YOUR TASK: Every line below should be given again without alteration.

Pixel coordinate grounding data:
BEGIN

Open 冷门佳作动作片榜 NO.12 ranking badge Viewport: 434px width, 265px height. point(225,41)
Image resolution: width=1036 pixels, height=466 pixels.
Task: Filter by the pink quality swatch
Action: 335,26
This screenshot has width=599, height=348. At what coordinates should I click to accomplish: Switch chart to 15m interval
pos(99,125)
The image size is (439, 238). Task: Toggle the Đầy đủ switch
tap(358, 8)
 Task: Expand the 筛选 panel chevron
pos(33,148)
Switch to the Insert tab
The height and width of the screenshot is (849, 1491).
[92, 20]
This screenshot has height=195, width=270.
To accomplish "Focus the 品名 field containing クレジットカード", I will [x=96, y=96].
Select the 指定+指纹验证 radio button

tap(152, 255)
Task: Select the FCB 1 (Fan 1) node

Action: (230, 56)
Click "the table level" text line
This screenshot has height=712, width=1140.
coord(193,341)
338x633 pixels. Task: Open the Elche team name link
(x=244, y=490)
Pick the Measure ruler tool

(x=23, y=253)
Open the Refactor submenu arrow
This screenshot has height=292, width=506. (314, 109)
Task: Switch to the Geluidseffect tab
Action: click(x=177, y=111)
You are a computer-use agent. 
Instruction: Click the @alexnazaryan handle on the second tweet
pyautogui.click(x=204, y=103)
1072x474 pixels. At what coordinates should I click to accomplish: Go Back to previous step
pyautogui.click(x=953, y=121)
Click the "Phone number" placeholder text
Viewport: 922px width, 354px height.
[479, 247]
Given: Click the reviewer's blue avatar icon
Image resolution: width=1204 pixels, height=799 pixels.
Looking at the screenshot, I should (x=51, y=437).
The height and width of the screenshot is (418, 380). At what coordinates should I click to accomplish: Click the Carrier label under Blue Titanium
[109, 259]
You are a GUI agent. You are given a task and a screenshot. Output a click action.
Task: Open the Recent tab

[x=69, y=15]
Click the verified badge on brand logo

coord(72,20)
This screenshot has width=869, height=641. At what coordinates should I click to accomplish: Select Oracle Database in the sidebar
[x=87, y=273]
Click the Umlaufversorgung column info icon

END

ANSWER TO THE EXERCISE:
Open 冷门佳作动作片榜 NO.12 ranking badge Viewport: 434px width, 265px height. point(225,41)
Image resolution: width=1036 pixels, height=466 pixels.
Task: Filter by the pink quality swatch
Action: 335,26
This screenshot has width=599, height=348. At what coordinates should I click to accomplish: Switch chart to 15m interval
pos(99,125)
The image size is (439, 238). Task: Toggle the Đầy đủ switch
tap(358, 8)
 Task: Expand the 筛选 panel chevron
pos(33,148)
Switch to the Insert tab
The height and width of the screenshot is (849, 1491).
[92, 20]
This screenshot has height=195, width=270.
To accomplish "Focus the 品名 field containing クレジットカード", I will [x=96, y=96].
Select the 指定+指纹验证 radio button

tap(152, 255)
Task: Select the FCB 1 (Fan 1) node

Action: (230, 56)
Click "the table level" text line
This screenshot has height=712, width=1140.
coord(193,341)
338x633 pixels. Task: Open the Elche team name link
(x=244, y=490)
Pick the Measure ruler tool

(x=23, y=253)
Open the Refactor submenu arrow
This screenshot has height=292, width=506. (314, 109)
Task: Switch to the Geluidseffect tab
Action: click(x=177, y=111)
You are a computer-use agent. 
Instruction: Click the @alexnazaryan handle on the second tweet
pyautogui.click(x=204, y=103)
1072x474 pixels. At what coordinates should I click to accomplish: Go Back to previous step
pyautogui.click(x=953, y=121)
Click the "Phone number" placeholder text
Viewport: 922px width, 354px height.
[479, 247]
Given: Click the reviewer's blue avatar icon
Image resolution: width=1204 pixels, height=799 pixels.
Looking at the screenshot, I should (x=51, y=437).
The height and width of the screenshot is (418, 380). At what coordinates should I click to accomplish: Click the Carrier label under Blue Titanium
[109, 259]
You are a GUI agent. You are given a task and a screenshot. Output a click action.
Task: Open the Recent tab

[x=69, y=15]
Click the verified badge on brand logo

coord(72,20)
This screenshot has width=869, height=641. At what coordinates should I click to accomplish: Select Oracle Database in the sidebar
[x=87, y=273]
Click the Umlaufversorgung column info icon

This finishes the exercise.